At the other end of the size spectrum, the continuum mechanical response to outside physical influences of an assembly of macroscopic quantities of material (solid or liquid) is often modeled using hydrodynamics codes, or hydrocodes. Such hydrocodes are fundamental to understanding whether devices in the stockpile will function as designed, should they ever be called into use. In a continuum hydrodynamics simulation, a material's macroscopic properties (such as pressure, temperature, and flow fields) are defined as the collective properties of a sufficiently large ensemble of atoms. Continuum equations such as the Navier-Stokes equation are derived from conservation laws assuming that field gradients are small and material properties change slowly compared to atomic length and time scales.

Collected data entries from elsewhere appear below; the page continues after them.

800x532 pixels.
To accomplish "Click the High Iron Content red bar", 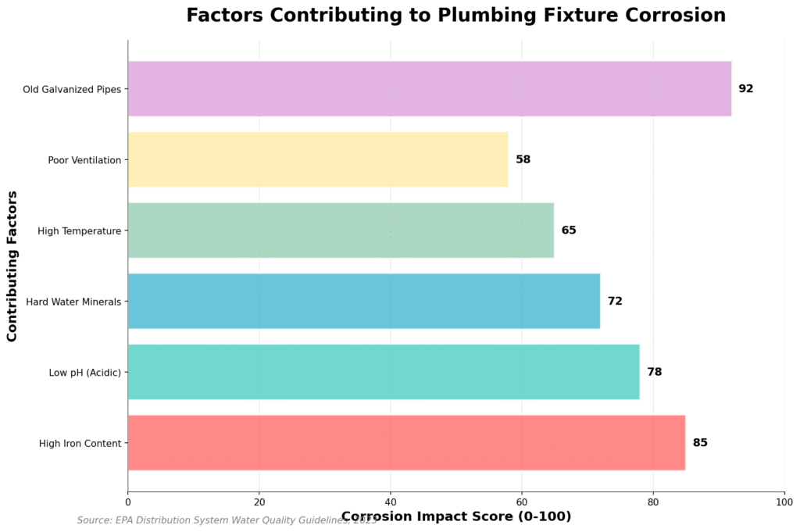I will pyautogui.click(x=406, y=443).
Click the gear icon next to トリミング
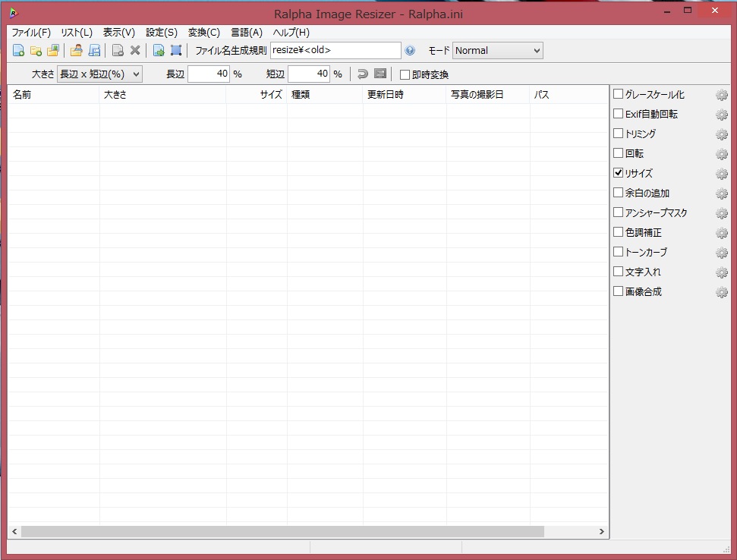Viewport: 737px width, 560px height. [721, 134]
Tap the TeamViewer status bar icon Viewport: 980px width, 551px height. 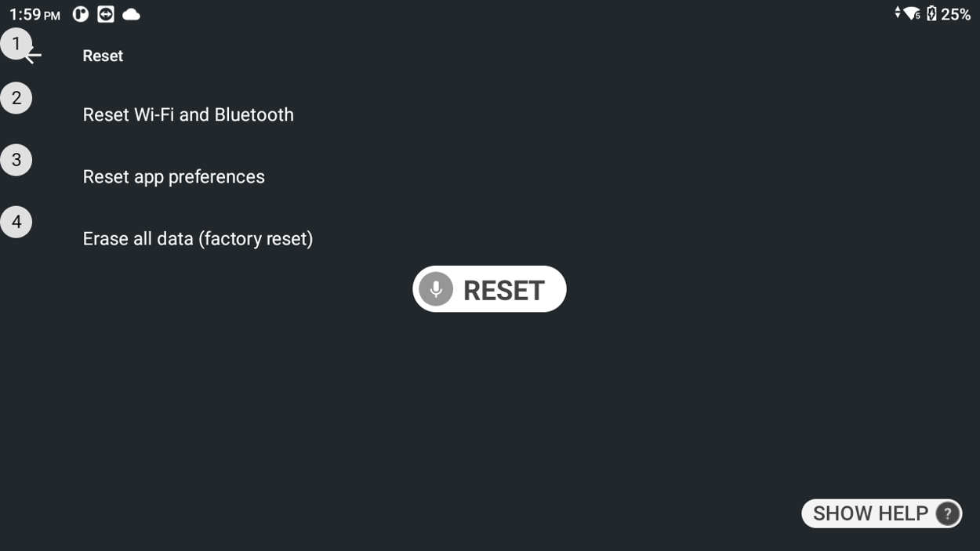[106, 14]

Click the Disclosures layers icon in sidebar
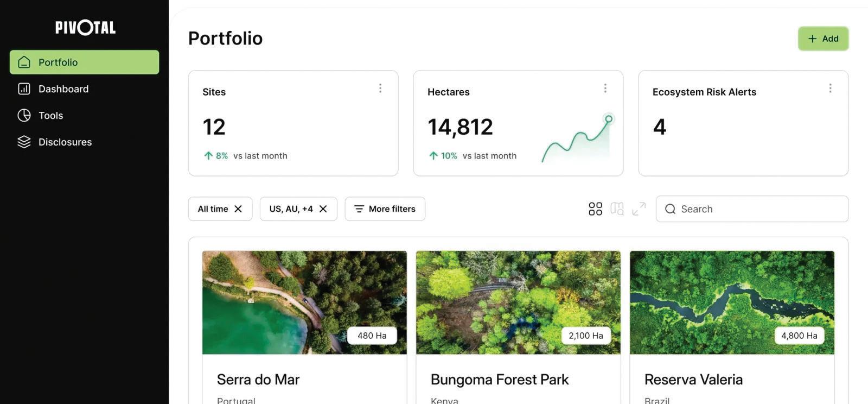24,142
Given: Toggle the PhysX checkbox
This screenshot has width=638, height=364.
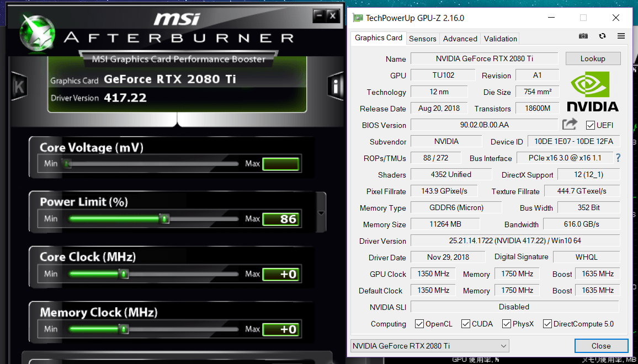Looking at the screenshot, I should [x=507, y=324].
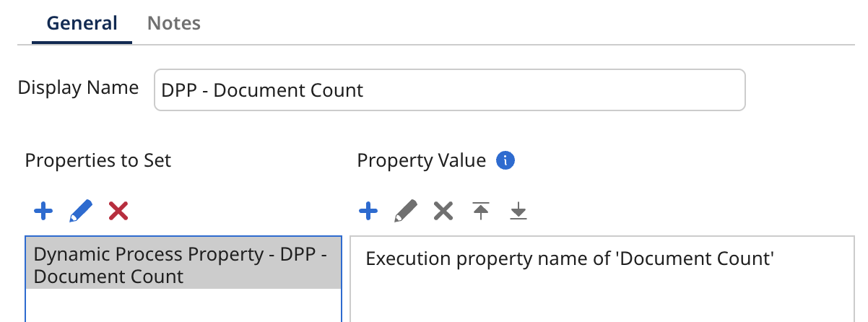Click the Display Name label

pyautogui.click(x=78, y=88)
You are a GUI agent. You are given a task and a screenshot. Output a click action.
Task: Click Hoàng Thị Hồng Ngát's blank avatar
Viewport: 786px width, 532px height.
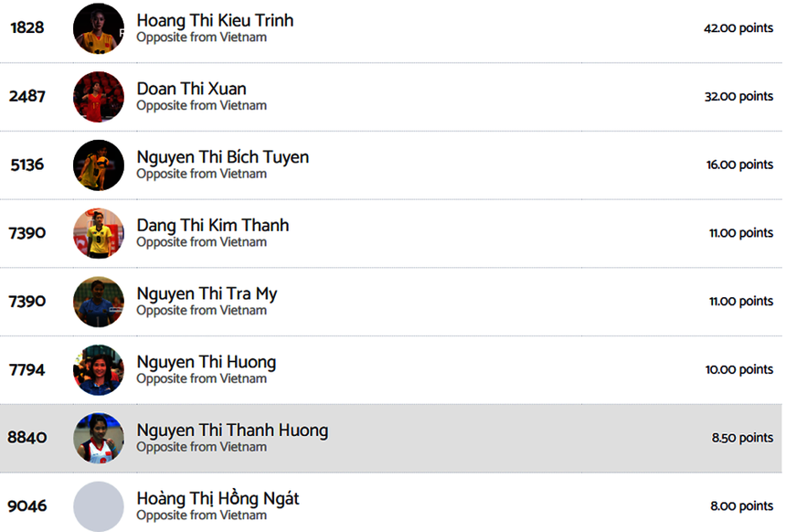click(99, 506)
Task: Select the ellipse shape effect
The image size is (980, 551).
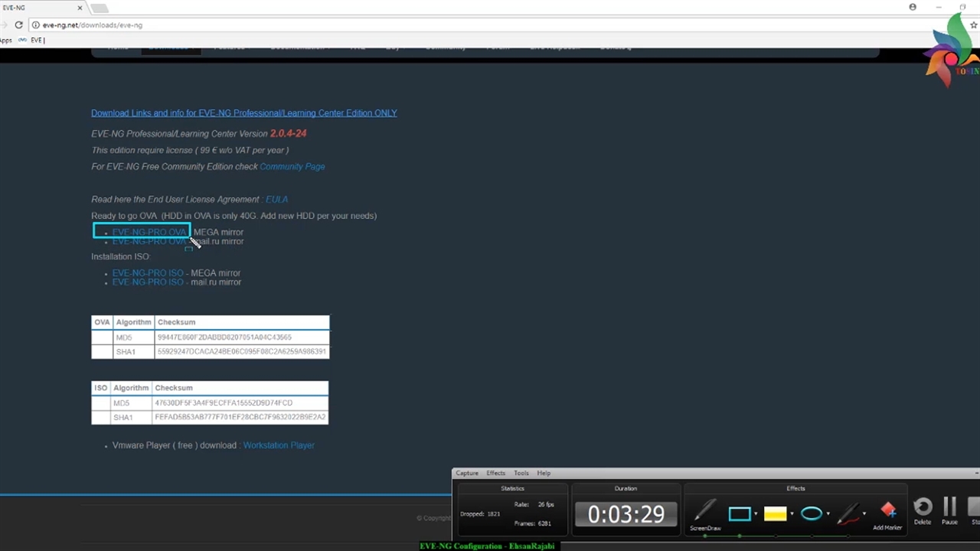Action: (811, 514)
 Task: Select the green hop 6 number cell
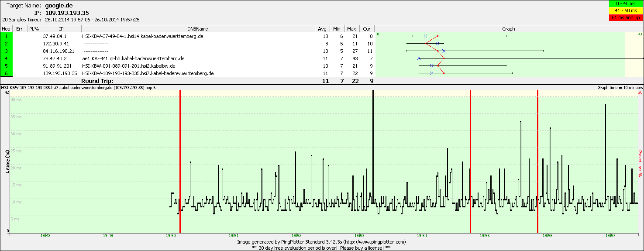(7, 73)
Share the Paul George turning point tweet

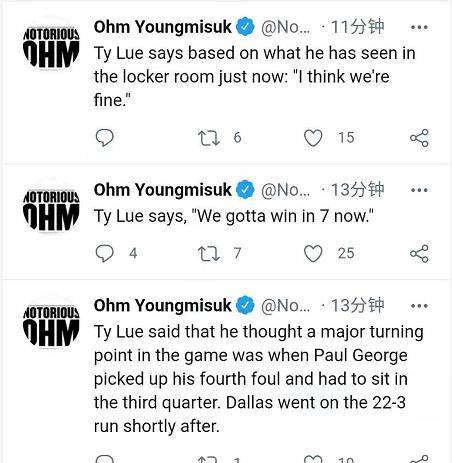pyautogui.click(x=419, y=459)
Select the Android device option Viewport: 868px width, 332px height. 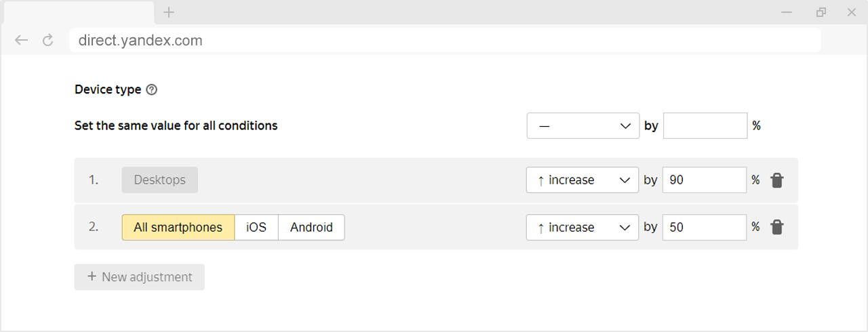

Although the Navier-Stokes equation provides a very powerful description of the continuum limit, it is predicated on this asymptotic analysis. There is no explicit notion of atoms or atomic motion in a hydrocode; the smallest unit is a small volume of material whose size is determined by the grid size of the simulation. The trend toward smaller and smaller length scales in both experiments and continuum modeling raises questions concerning the applicability of the hydrodynamic approximation as atomic lengths are approached. Does it make sense to use the Navier-Stokes equations for volume elements that are approaching the atomic size scale? At what length scale do the approximations inherent in hydrocodes break down?
Figure 5. About 16 million atoms tell the tale: these two sequences are taken as snapshots from simulations of solidification in tantalum. The top sequence displays (a) nucleation and (b) growth occurring in a 16,372,000-atom simulation, resulting in (c) a realistic distribution of grains and grain boundaries. The same process, but modeled using only 64,000 atoms (d-f) produced the artificial (and incorrect) final structure shown in (f).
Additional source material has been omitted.